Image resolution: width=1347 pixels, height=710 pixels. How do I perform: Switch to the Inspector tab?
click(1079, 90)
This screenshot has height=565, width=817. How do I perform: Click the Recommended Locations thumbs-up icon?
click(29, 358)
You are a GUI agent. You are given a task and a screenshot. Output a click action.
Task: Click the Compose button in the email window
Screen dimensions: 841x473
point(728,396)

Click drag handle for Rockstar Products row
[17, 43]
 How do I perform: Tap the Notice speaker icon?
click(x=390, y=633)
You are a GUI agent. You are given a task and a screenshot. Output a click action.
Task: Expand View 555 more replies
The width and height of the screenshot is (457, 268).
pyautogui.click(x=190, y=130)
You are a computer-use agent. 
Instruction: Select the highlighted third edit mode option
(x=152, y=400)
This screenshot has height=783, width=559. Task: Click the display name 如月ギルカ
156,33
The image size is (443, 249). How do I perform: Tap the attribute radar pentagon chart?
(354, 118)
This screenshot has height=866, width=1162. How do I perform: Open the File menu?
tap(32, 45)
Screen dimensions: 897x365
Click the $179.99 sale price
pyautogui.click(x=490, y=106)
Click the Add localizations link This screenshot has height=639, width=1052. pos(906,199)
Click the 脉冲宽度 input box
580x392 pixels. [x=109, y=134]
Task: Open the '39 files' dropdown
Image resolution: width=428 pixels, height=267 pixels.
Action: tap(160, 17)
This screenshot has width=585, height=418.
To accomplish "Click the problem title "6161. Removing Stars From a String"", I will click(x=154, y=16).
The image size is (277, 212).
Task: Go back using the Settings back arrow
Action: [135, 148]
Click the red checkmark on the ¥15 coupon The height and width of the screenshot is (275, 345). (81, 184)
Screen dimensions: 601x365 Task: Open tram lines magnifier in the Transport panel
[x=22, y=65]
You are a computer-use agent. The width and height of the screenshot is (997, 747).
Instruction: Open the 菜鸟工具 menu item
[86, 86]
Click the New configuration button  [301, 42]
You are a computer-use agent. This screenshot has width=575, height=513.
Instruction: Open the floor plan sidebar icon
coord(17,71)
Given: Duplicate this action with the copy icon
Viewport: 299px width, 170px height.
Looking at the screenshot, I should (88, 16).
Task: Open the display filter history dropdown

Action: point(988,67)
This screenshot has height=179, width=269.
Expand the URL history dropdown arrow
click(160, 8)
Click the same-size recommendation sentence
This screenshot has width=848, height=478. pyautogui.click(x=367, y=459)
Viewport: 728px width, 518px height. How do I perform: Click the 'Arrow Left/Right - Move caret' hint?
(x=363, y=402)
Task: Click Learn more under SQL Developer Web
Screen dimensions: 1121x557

====================

▸ Brief
Your task is to reproduce the entire listing exactly as it appears.

▸ Problem solution
Image resolution: width=1347 pixels, height=710 pixels. How do I perform: Switch to the Inspector tab?
click(1079, 90)
This screenshot has height=565, width=817. How do I perform: Click the Recommended Locations thumbs-up icon?
click(29, 358)
You are a GUI agent. You are given a task and a screenshot. Output a click action.
Task: Click the Compose button in the email window
Screen dimensions: 841x473
point(728,396)

Click drag handle for Rockstar Products row
[17, 43]
 How do I perform: Tap the Notice speaker icon?
click(x=390, y=633)
You are a GUI agent. You are given a task and a screenshot. Output a click action.
Task: Expand View 555 more replies
The width and height of the screenshot is (457, 268).
pyautogui.click(x=190, y=130)
You are a computer-use agent. 
Instruction: Select the highlighted third edit mode option
(x=152, y=400)
This screenshot has height=783, width=559. Task: Click the display name 如月ギルカ
156,33
The image size is (443, 249). How do I perform: Tap the attribute radar pentagon chart?
(354, 118)
This screenshot has height=866, width=1162. How do I perform: Open the File menu?
tap(32, 45)
Screen dimensions: 897x365
Click the $179.99 sale price
pyautogui.click(x=490, y=106)
Click the Add localizations link This screenshot has height=639, width=1052. pos(906,199)
Click the 脉冲宽度 input box
580x392 pixels. [x=109, y=134]
Task: Open the '39 files' dropdown
Image resolution: width=428 pixels, height=267 pixels.
Action: tap(160, 17)
This screenshot has width=585, height=418.
To accomplish "Click the problem title "6161. Removing Stars From a String"", I will click(x=154, y=16).
The image size is (277, 212).
Task: Go back using the Settings back arrow
Action: [135, 148]
Click the red checkmark on the ¥15 coupon The height and width of the screenshot is (275, 345). (81, 184)
Screen dimensions: 601x365 Task: Open tram lines magnifier in the Transport panel
[x=22, y=65]
You are a computer-use agent. The width and height of the screenshot is (997, 747).
Instruction: Open the 菜鸟工具 menu item
[86, 86]
Click the New configuration button  [301, 42]
You are a computer-use agent. This screenshot has width=575, height=513.
Instruction: Open the floor plan sidebar icon
coord(17,71)
Given: Duplicate this action with the copy icon
Viewport: 299px width, 170px height.
Looking at the screenshot, I should (88, 16).
Task: Open the display filter history dropdown

Action: point(988,67)
This screenshot has height=179, width=269.
Expand the URL history dropdown arrow
click(160, 8)
Click the same-size recommendation sentence
This screenshot has width=848, height=478. pyautogui.click(x=367, y=459)
Viewport: 728px width, 518px height. How do I perform: Click the 'Arrow Left/Right - Move caret' hint?
(x=363, y=402)
Task: Click Learn more under SQL Developer Web
Screen dimensions: 1121x557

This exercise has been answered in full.